# What to work on:
Output the records. Match them exactly.

# Records shown:
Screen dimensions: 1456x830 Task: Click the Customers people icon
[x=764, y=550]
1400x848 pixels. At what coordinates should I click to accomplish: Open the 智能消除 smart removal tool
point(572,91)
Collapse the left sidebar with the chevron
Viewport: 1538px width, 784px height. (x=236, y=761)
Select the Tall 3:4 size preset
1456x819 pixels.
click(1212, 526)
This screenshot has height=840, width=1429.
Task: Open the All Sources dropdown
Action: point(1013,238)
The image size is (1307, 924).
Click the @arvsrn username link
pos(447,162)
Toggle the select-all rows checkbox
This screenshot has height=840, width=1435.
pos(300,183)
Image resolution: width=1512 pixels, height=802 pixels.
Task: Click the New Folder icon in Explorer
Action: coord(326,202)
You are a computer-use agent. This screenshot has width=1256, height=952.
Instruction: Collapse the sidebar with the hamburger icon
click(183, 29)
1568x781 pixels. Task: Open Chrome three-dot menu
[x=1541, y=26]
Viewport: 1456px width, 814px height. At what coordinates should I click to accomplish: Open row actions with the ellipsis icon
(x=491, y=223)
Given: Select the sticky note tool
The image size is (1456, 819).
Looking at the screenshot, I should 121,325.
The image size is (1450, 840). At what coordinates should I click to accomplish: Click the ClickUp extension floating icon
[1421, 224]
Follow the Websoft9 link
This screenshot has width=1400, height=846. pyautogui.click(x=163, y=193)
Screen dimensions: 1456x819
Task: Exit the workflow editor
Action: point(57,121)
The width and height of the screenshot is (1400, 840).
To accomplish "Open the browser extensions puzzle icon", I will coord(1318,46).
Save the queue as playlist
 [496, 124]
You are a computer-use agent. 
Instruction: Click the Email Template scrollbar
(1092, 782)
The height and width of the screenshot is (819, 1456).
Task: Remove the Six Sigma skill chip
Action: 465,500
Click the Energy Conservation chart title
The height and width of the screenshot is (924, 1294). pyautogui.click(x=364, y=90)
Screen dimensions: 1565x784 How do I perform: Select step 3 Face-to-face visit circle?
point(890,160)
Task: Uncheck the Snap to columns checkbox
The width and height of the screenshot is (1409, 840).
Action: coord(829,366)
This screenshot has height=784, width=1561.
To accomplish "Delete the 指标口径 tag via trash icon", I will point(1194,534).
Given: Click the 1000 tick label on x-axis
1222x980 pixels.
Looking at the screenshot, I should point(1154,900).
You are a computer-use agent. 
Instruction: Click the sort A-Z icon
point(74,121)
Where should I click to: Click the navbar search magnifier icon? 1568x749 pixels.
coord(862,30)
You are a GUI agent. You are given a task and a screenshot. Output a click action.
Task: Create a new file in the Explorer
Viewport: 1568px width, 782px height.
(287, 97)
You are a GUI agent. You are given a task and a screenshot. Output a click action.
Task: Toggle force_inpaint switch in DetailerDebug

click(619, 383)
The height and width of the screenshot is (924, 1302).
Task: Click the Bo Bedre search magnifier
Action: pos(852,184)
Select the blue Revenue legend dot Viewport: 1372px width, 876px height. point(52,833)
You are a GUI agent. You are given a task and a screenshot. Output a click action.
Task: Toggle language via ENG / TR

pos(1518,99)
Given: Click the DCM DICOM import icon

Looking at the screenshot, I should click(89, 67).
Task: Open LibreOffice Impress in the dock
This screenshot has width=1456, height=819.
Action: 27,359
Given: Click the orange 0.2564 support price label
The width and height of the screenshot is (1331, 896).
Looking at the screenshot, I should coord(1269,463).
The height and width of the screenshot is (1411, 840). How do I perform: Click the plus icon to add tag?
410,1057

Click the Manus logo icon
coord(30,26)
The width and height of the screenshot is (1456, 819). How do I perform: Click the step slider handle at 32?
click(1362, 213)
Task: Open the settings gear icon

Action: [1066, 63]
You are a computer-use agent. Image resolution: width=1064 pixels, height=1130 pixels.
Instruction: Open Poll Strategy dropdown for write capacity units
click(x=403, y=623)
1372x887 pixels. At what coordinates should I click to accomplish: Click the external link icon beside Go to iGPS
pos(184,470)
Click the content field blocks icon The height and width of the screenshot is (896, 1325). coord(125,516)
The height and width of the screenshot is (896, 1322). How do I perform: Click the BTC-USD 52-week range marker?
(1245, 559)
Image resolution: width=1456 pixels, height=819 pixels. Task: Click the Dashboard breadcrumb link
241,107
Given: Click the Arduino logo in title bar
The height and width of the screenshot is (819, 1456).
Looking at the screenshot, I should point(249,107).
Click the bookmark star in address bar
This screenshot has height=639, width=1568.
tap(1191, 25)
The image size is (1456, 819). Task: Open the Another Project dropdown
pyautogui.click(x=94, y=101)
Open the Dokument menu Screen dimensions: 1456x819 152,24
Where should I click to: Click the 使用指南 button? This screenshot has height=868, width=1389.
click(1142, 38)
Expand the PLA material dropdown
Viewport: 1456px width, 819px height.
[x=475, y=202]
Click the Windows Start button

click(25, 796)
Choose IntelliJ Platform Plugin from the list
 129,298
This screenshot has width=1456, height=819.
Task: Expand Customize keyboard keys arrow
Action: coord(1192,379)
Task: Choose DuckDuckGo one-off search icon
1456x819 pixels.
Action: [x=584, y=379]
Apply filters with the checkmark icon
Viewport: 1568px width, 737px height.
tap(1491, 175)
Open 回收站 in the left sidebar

# Task solution:
Screen dimensions: 1456x830 Task: Click the Customers people icon
[x=764, y=550]
1400x848 pixels. At what coordinates should I click to accomplish: Open the 智能消除 smart removal tool
point(572,91)
Collapse the left sidebar with the chevron
Viewport: 1538px width, 784px height. (x=236, y=761)
Select the Tall 3:4 size preset
1456x819 pixels.
click(1212, 526)
This screenshot has height=840, width=1429.
Task: Open the All Sources dropdown
Action: point(1013,238)
The image size is (1307, 924).
Click the @arvsrn username link
pos(447,162)
Toggle the select-all rows checkbox
This screenshot has height=840, width=1435.
pos(300,183)
Image resolution: width=1512 pixels, height=802 pixels.
Task: Click the New Folder icon in Explorer
Action: coord(326,202)
You are a computer-use agent. This screenshot has width=1256, height=952.
Instruction: Collapse the sidebar with the hamburger icon
click(183, 29)
1568x781 pixels. Task: Open Chrome three-dot menu
[x=1541, y=26]
Viewport: 1456px width, 814px height. At what coordinates should I click to accomplish: Open row actions with the ellipsis icon
(x=491, y=223)
Given: Select the sticky note tool
The image size is (1456, 819).
Looking at the screenshot, I should 121,325.
The image size is (1450, 840). At what coordinates should I click to accomplish: Click the ClickUp extension floating icon
[1421, 224]
Follow the Websoft9 link
This screenshot has width=1400, height=846. pyautogui.click(x=163, y=193)
Screen dimensions: 1456x819
Task: Exit the workflow editor
Action: point(57,121)
The width and height of the screenshot is (1400, 840).
To accomplish "Open the browser extensions puzzle icon", I will coord(1318,46).
Save the queue as playlist
 [496, 124]
You are a computer-use agent. 
Instruction: Click the Email Template scrollbar
(1092, 782)
The height and width of the screenshot is (819, 1456).
Task: Remove the Six Sigma skill chip
Action: 465,500
Click the Energy Conservation chart title
The height and width of the screenshot is (924, 1294). pyautogui.click(x=364, y=90)
Screen dimensions: 1565x784 How do I perform: Select step 3 Face-to-face visit circle?
point(890,160)
Task: Uncheck the Snap to columns checkbox
The width and height of the screenshot is (1409, 840).
Action: coord(829,366)
This screenshot has height=784, width=1561.
To accomplish "Delete the 指标口径 tag via trash icon", I will point(1194,534).
Given: Click the 1000 tick label on x-axis
1222x980 pixels.
Looking at the screenshot, I should point(1154,900).
You are a computer-use agent. 
Instruction: Click the sort A-Z icon
point(74,121)
Where should I click to: Click the navbar search magnifier icon? 1568x749 pixels.
coord(862,30)
You are a GUI agent. You are given a task and a screenshot. Output a click action.
Task: Create a new file in the Explorer
Viewport: 1568px width, 782px height.
(287, 97)
You are a GUI agent. You are given a task and a screenshot. Output a click action.
Task: Toggle force_inpaint switch in DetailerDebug

click(619, 383)
The height and width of the screenshot is (924, 1302).
Task: Click the Bo Bedre search magnifier
Action: pos(852,184)
Select the blue Revenue legend dot Viewport: 1372px width, 876px height. point(52,833)
You are a GUI agent. You are given a task and a screenshot. Output a click action.
Task: Toggle language via ENG / TR

pos(1518,99)
Given: Click the DCM DICOM import icon

Looking at the screenshot, I should click(89, 67).
Task: Open LibreOffice Impress in the dock
This screenshot has width=1456, height=819.
Action: 27,359
Given: Click the orange 0.2564 support price label
The width and height of the screenshot is (1331, 896).
Looking at the screenshot, I should coord(1269,463).
The height and width of the screenshot is (1411, 840). How do I perform: Click the plus icon to add tag?
410,1057

Click the Manus logo icon
coord(30,26)
The width and height of the screenshot is (1456, 819). How do I perform: Click the step slider handle at 32?
click(1362, 213)
Task: Open the settings gear icon

Action: [1066, 63]
You are a computer-use agent. Image resolution: width=1064 pixels, height=1130 pixels.
Instruction: Open Poll Strategy dropdown for write capacity units
click(x=403, y=623)
1372x887 pixels. At what coordinates should I click to accomplish: Click the external link icon beside Go to iGPS
pos(184,470)
Click the content field blocks icon The height and width of the screenshot is (896, 1325). coord(125,516)
The height and width of the screenshot is (896, 1322). How do I perform: Click the BTC-USD 52-week range marker?
(1245, 559)
Image resolution: width=1456 pixels, height=819 pixels. Task: Click the Dashboard breadcrumb link
241,107
Given: Click the Arduino logo in title bar
The height and width of the screenshot is (819, 1456).
Looking at the screenshot, I should point(249,107).
Click the bookmark star in address bar
This screenshot has height=639, width=1568.
tap(1191, 25)
The image size is (1456, 819). Task: Open the Another Project dropdown
pyautogui.click(x=94, y=101)
Open the Dokument menu Screen dimensions: 1456x819 152,24
Where should I click to: Click the 使用指南 button? This screenshot has height=868, width=1389.
click(1142, 38)
Expand the PLA material dropdown
Viewport: 1456px width, 819px height.
[x=475, y=202]
Click the Windows Start button

click(25, 796)
Choose IntelliJ Platform Plugin from the list
 129,298
This screenshot has width=1456, height=819.
Task: Expand Customize keyboard keys arrow
Action: coord(1192,379)
Task: Choose DuckDuckGo one-off search icon
1456x819 pixels.
Action: [x=584, y=379]
Apply filters with the checkmark icon
Viewport: 1568px width, 737px height.
tap(1491, 175)
Open 回收站 in the left sidebar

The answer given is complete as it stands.